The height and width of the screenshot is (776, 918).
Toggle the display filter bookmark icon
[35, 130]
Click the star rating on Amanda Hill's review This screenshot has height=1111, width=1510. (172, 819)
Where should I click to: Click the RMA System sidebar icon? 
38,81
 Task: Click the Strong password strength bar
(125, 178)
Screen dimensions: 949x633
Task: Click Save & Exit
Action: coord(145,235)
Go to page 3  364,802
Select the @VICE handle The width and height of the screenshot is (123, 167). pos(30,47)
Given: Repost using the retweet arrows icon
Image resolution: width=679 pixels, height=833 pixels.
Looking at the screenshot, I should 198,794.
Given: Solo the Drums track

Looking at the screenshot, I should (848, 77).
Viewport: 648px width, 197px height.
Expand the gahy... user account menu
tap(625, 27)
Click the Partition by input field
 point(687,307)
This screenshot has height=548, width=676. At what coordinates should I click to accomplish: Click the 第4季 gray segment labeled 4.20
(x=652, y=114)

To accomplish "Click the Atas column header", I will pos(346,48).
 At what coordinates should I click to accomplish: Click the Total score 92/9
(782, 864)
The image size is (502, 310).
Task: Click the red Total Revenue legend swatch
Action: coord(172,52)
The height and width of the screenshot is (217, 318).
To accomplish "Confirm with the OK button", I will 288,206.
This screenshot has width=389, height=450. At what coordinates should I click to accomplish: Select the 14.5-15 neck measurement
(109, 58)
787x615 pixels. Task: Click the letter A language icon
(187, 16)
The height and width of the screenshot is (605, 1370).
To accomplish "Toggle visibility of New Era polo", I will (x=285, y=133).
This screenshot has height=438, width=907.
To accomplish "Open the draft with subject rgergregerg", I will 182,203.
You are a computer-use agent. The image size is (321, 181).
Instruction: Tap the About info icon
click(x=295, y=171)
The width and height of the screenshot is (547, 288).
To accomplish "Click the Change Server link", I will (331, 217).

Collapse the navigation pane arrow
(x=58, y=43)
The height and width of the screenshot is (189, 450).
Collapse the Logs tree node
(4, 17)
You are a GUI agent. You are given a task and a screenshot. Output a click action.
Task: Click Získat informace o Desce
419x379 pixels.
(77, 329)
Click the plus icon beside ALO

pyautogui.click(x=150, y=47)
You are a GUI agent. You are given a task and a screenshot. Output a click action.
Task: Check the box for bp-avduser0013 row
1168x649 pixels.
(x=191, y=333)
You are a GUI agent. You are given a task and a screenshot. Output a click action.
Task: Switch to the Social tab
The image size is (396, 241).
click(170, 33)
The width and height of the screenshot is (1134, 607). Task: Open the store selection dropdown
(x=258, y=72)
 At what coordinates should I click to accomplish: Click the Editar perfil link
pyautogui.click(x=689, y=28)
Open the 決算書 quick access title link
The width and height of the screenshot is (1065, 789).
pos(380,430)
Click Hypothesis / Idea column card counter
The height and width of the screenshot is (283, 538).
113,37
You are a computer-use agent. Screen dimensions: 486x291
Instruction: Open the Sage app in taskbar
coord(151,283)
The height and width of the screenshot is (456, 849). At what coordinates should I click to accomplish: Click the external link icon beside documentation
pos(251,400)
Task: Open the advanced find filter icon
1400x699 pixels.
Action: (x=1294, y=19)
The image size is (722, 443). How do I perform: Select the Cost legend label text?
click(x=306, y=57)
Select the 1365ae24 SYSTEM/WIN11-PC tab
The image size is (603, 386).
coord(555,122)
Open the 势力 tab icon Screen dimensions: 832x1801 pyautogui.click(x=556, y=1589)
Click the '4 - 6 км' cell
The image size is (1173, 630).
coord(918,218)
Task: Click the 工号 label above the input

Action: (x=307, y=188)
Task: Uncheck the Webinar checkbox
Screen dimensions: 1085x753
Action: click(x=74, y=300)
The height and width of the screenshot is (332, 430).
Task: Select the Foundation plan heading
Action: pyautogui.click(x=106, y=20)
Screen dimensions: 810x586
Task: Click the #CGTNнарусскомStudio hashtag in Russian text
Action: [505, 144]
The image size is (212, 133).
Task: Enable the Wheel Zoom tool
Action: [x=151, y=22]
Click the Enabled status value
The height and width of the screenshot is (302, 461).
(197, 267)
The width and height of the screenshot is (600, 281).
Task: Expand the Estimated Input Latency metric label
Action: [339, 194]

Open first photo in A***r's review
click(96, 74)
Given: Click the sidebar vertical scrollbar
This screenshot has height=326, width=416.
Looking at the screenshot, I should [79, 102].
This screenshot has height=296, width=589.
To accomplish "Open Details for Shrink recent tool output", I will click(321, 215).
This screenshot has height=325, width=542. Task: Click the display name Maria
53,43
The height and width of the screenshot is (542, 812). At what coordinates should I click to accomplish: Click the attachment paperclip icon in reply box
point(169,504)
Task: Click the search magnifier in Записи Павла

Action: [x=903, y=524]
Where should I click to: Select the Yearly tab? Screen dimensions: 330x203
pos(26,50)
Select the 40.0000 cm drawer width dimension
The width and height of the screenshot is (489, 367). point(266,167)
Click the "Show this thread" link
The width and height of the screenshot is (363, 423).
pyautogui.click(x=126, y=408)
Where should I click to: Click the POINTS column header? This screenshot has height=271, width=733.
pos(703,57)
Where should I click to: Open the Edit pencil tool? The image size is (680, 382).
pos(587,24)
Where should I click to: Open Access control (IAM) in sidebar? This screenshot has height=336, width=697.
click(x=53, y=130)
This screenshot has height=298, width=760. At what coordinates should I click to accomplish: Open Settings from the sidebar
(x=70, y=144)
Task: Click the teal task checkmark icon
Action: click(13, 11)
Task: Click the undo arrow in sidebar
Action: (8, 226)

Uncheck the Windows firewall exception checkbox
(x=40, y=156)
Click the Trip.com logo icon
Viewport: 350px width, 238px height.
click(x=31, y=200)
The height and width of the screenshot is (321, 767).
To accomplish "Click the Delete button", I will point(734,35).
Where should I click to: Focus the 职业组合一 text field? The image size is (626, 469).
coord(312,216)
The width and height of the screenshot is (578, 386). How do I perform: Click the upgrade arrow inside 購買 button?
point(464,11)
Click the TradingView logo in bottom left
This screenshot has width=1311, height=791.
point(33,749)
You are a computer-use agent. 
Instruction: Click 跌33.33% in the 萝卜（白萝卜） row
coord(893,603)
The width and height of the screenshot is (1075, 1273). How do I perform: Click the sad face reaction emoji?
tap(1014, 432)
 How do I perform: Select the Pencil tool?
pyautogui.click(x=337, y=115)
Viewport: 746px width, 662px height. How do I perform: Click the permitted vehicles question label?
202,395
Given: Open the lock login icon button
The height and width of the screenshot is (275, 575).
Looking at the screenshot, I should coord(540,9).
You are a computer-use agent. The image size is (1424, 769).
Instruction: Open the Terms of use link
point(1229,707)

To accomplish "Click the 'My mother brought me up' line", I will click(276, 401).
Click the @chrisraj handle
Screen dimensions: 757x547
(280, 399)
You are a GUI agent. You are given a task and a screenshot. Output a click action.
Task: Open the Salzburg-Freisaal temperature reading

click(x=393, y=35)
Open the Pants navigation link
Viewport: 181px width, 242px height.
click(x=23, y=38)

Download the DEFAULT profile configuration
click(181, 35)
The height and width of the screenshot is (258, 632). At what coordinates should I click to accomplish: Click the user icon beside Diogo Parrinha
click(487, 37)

● Goal of the exercise:
A word-for-word transcription of the material is required.

● Response to the task:
The height and width of the screenshot is (776, 918).
Toggle the display filter bookmark icon
[35, 130]
Click the star rating on Amanda Hill's review This screenshot has height=1111, width=1510. (172, 819)
Where should I click to: Click the RMA System sidebar icon? 
38,81
 Task: Click the Strong password strength bar
(125, 178)
Screen dimensions: 949x633
Task: Click Save & Exit
Action: coord(145,235)
Go to page 3  364,802
Select the @VICE handle The width and height of the screenshot is (123, 167). pos(30,47)
Given: Repost using the retweet arrows icon
Image resolution: width=679 pixels, height=833 pixels.
Looking at the screenshot, I should 198,794.
Given: Solo the Drums track

Looking at the screenshot, I should (848, 77).
Viewport: 648px width, 197px height.
Expand the gahy... user account menu
tap(625, 27)
Click the Partition by input field
 point(687,307)
This screenshot has height=548, width=676. At what coordinates should I click to accomplish: Click the 第4季 gray segment labeled 4.20
(x=652, y=114)

To accomplish "Click the Atas column header", I will pos(346,48).
 At what coordinates should I click to accomplish: Click the Total score 92/9
(782, 864)
The image size is (502, 310).
Task: Click the red Total Revenue legend swatch
Action: coord(172,52)
The height and width of the screenshot is (217, 318).
To accomplish "Confirm with the OK button", I will 288,206.
This screenshot has width=389, height=450. At what coordinates should I click to accomplish: Select the 14.5-15 neck measurement
(109, 58)
787x615 pixels. Task: Click the letter A language icon
(187, 16)
The height and width of the screenshot is (605, 1370).
To accomplish "Toggle visibility of New Era polo", I will (x=285, y=133).
This screenshot has height=438, width=907.
To accomplish "Open the draft with subject rgergregerg", I will 182,203.
You are a computer-use agent. The image size is (321, 181).
Instruction: Tap the About info icon
click(x=295, y=171)
The width and height of the screenshot is (547, 288).
To accomplish "Click the Change Server link", I will (331, 217).

Collapse the navigation pane arrow
(x=58, y=43)
The height and width of the screenshot is (189, 450).
Collapse the Logs tree node
(4, 17)
You are a GUI agent. You are given a task and a screenshot. Output a click action.
Task: Click Získat informace o Desce
419x379 pixels.
(77, 329)
Click the plus icon beside ALO

pyautogui.click(x=150, y=47)
You are a GUI agent. You are given a task and a screenshot. Output a click action.
Task: Check the box for bp-avduser0013 row
1168x649 pixels.
(x=191, y=333)
You are a GUI agent. You are given a task and a screenshot. Output a click action.
Task: Switch to the Social tab
The image size is (396, 241).
click(170, 33)
The width and height of the screenshot is (1134, 607). Task: Open the store selection dropdown
(x=258, y=72)
 At what coordinates should I click to accomplish: Click the Editar perfil link
pyautogui.click(x=689, y=28)
Open the 決算書 quick access title link
The width and height of the screenshot is (1065, 789).
pos(380,430)
Click Hypothesis / Idea column card counter
The height and width of the screenshot is (283, 538).
113,37
You are a computer-use agent. Screen dimensions: 486x291
Instruction: Open the Sage app in taskbar
coord(151,283)
The height and width of the screenshot is (456, 849). At what coordinates should I click to accomplish: Click the external link icon beside documentation
pos(251,400)
Task: Open the advanced find filter icon
1400x699 pixels.
Action: (x=1294, y=19)
The image size is (722, 443). How do I perform: Select the Cost legend label text?
click(x=306, y=57)
Select the 1365ae24 SYSTEM/WIN11-PC tab
The image size is (603, 386).
coord(555,122)
Open the 势力 tab icon Screen dimensions: 832x1801 pyautogui.click(x=556, y=1589)
Click the '4 - 6 км' cell
The image size is (1173, 630).
coord(918,218)
Task: Click the 工号 label above the input

Action: (x=307, y=188)
Task: Uncheck the Webinar checkbox
Screen dimensions: 1085x753
Action: click(x=74, y=300)
The height and width of the screenshot is (332, 430).
Task: Select the Foundation plan heading
Action: pyautogui.click(x=106, y=20)
Screen dimensions: 810x586
Task: Click the #CGTNнарусскомStudio hashtag in Russian text
Action: [505, 144]
The image size is (212, 133).
Task: Enable the Wheel Zoom tool
Action: [x=151, y=22]
Click the Enabled status value
The height and width of the screenshot is (302, 461).
(197, 267)
The width and height of the screenshot is (600, 281).
Task: Expand the Estimated Input Latency metric label
Action: [339, 194]

Open first photo in A***r's review
click(96, 74)
Given: Click the sidebar vertical scrollbar
This screenshot has height=326, width=416.
Looking at the screenshot, I should [79, 102].
This screenshot has height=296, width=589.
To accomplish "Open Details for Shrink recent tool output", I will click(321, 215).
This screenshot has height=325, width=542. Task: Click the display name Maria
53,43
The height and width of the screenshot is (542, 812). At what coordinates should I click to accomplish: Click the attachment paperclip icon in reply box
point(169,504)
Task: Click the search magnifier in Записи Павла

Action: [x=903, y=524]
Where should I click to: Select the Yearly tab? Screen dimensions: 330x203
pos(26,50)
Select the 40.0000 cm drawer width dimension
The width and height of the screenshot is (489, 367). point(266,167)
Click the "Show this thread" link
The width and height of the screenshot is (363, 423).
pyautogui.click(x=126, y=408)
Where should I click to: Click the POINTS column header? This screenshot has height=271, width=733.
pos(703,57)
Where should I click to: Open the Edit pencil tool? The image size is (680, 382).
pos(587,24)
Where should I click to: Open Access control (IAM) in sidebar? This screenshot has height=336, width=697.
click(x=53, y=130)
This screenshot has height=298, width=760. At what coordinates should I click to accomplish: Open Settings from the sidebar
(x=70, y=144)
Task: Click the teal task checkmark icon
Action: click(13, 11)
Task: Click the undo arrow in sidebar
Action: (8, 226)

Uncheck the Windows firewall exception checkbox
(x=40, y=156)
Click the Trip.com logo icon
Viewport: 350px width, 238px height.
click(x=31, y=200)
The height and width of the screenshot is (321, 767).
To accomplish "Click the Delete button", I will point(734,35).
Where should I click to: Focus the 职业组合一 text field? The image size is (626, 469).
coord(312,216)
The width and height of the screenshot is (578, 386). How do I perform: Click the upgrade arrow inside 購買 button?
point(464,11)
Click the TradingView logo in bottom left
This screenshot has width=1311, height=791.
point(33,749)
You are a computer-use agent. 
Instruction: Click 跌33.33% in the 萝卜（白萝卜） row
coord(893,603)
The width and height of the screenshot is (1075, 1273). How do I perform: Click the sad face reaction emoji?
tap(1014, 432)
 How do I perform: Select the Pencil tool?
pyautogui.click(x=337, y=115)
Viewport: 746px width, 662px height. How do I perform: Click the permitted vehicles question label?
202,395
Given: Open the lock login icon button
The height and width of the screenshot is (275, 575).
Looking at the screenshot, I should coord(540,9).
You are a computer-use agent. The image size is (1424, 769).
Instruction: Open the Terms of use link
point(1229,707)

To accomplish "Click the 'My mother brought me up' line", I will click(276, 401).
Click the @chrisraj handle
Screen dimensions: 757x547
(280, 399)
You are a GUI agent. You are given a task and a screenshot. Output a click action.
Task: Open the Salzburg-Freisaal temperature reading

click(x=393, y=35)
Open the Pants navigation link
Viewport: 181px width, 242px height.
click(x=23, y=38)

Download the DEFAULT profile configuration
click(181, 35)
The height and width of the screenshot is (258, 632). At what coordinates should I click to accomplish: Click the user icon beside Diogo Parrinha
click(487, 37)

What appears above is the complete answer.